Comments (20)
No worries on the bugs. I have many to take care of myself.
Right, makes sense on checking if trees are correct.
Okay, will get to this later today hopefully.
from rnexml.
Forget to mention this issue, three commits are relavant here ada8def , c949693 , and ced59fb
from rnexml.
rock on! These look great.
Are they all passing for you?
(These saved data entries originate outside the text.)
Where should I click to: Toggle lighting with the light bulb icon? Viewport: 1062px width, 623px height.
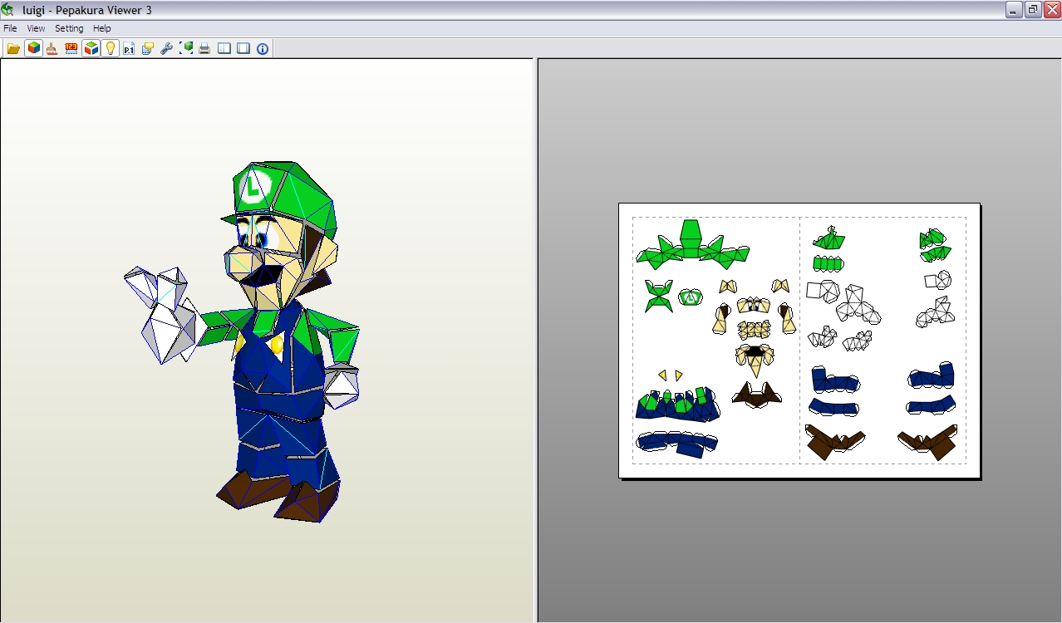111,48
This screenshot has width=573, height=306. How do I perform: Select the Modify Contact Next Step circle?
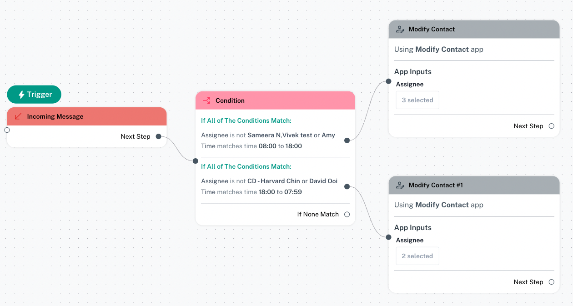click(552, 126)
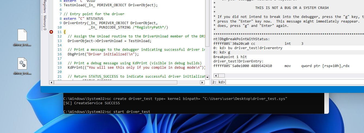Viewport: 364px width, 133px height.
Task: Click source pane down scroll arrow
Action: 207,77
It appears that test_that
tests cannot use variables defined inside other tests, so I moved the shared initializations out above the test_that
calls in test_inheritance.R
, and now most of those pass for me (using test_dir("inst/tests/")
. (Just pushed these).
The first inheritance test still fails, somehow I'm not writing xsi:type
out to the meta
node correctly, so that's something I have to fix.
from rnexml.
Woops, thanks for fixing that.
Right, that first inheritance test fails for me too. They aren't quite identical as you said.
from rnexml.
@schamberlain Thanks for writing the extra test cases. Would you be interested in running some testing of trying to parse a bunch of nexml files (e.g. https://github.com/rvosa/supertreebase/tree/master/data/treebase ) and seeing if we get any errors?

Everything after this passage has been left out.